Mark knew that Ben loved coming to these gatherings. His family was so…well, quiet. Restrained, maybe. It was just him and his parents, and Ben, obviously, had not married or produced any additions of his own to the family. He loved coming here because, as he put it, of the “jokes, food, and general sarcasm”. It was like mother’s milk to Ben. He never seemed put off by Mark’s family’s crudity, just amused.

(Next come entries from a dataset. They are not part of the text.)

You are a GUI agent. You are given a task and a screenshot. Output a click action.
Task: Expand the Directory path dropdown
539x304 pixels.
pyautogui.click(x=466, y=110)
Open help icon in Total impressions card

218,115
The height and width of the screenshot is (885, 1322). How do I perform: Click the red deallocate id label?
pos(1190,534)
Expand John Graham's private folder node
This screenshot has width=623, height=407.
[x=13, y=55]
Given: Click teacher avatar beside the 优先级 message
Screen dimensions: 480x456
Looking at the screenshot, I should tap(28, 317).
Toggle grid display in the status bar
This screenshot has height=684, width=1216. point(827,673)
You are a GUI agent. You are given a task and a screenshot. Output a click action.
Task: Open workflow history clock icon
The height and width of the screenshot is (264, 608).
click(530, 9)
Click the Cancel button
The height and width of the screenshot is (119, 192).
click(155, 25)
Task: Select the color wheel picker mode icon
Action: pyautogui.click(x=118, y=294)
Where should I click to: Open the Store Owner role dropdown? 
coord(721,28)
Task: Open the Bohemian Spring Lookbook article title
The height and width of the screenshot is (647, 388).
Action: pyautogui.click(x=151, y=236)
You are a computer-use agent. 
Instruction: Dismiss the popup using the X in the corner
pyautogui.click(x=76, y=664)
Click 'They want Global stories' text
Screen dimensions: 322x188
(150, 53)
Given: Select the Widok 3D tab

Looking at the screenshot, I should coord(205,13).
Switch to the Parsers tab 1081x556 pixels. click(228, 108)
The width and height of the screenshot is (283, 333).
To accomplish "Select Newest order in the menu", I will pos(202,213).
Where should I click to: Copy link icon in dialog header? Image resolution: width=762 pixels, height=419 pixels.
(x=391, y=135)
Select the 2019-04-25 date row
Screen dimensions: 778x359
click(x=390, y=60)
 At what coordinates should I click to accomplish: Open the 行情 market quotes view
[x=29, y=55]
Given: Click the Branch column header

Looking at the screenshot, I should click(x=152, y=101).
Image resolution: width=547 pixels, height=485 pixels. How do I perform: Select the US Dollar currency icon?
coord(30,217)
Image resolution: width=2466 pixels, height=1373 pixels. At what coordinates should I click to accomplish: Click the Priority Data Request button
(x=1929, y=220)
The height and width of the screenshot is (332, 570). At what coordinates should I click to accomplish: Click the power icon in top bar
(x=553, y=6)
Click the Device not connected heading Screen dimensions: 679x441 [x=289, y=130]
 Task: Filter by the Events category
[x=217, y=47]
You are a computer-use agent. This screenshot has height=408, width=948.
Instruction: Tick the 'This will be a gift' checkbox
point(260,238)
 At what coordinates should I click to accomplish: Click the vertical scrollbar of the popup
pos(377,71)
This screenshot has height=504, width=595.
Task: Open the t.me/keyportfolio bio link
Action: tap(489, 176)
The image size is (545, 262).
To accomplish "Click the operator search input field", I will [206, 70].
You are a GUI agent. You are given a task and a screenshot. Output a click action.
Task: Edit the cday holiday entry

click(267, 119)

Mark, on the other hand, was at his limit. All night, it seemed like everyone was making some comment about gay people. Maybe he was just super-sensitized to it, but it felt like tonight there were more references than ever to the taboo subject. He was getting angrier by the second. How could they be so ..so…crass?

“No wait, no, wait, I got one. What do you call three gay guys screwing in a lightbulb?” Janie was laughing at her own joke, before she even finished. Her eyes were sparkling, her cheeks flushed from the wine, and suddenly Mark knew. He’d had enough.

I’M GAY!” He thundered, leaping from his chair, slamming his hand on the table and causing instantaneous silence around the table. His father was staring at him with a fork full of mashed potatoes halfway to his mouth. Janie was stopped with her mouth wide open, gaping like a fish. There was a clatter as his brother’s spoon hit his plate.

Mark gazed around the table angrily. “You guys, I’m gay. Okay? I’m fucking gay.” He started laughing hysterically, a little crazily. “Fucking gay! Get it? Get it? Good joke! I’m gay. I’m gay, and Ben is my partner, and so help me, if I ever hear another gay joke come out of your mouths, I’ll…I’ll…” He sputtered to a stop. “I’ll…well, I’ll be really mad! Really, really MAD!”

Silence reigned. He gazed at the faces around the table, gaping at him. His mother broke the silence first.

“Well. It’s about time, Mark. For the love of pete.” Unperturbed, she picked up the corn and handed it to him. “Would you like some corn?”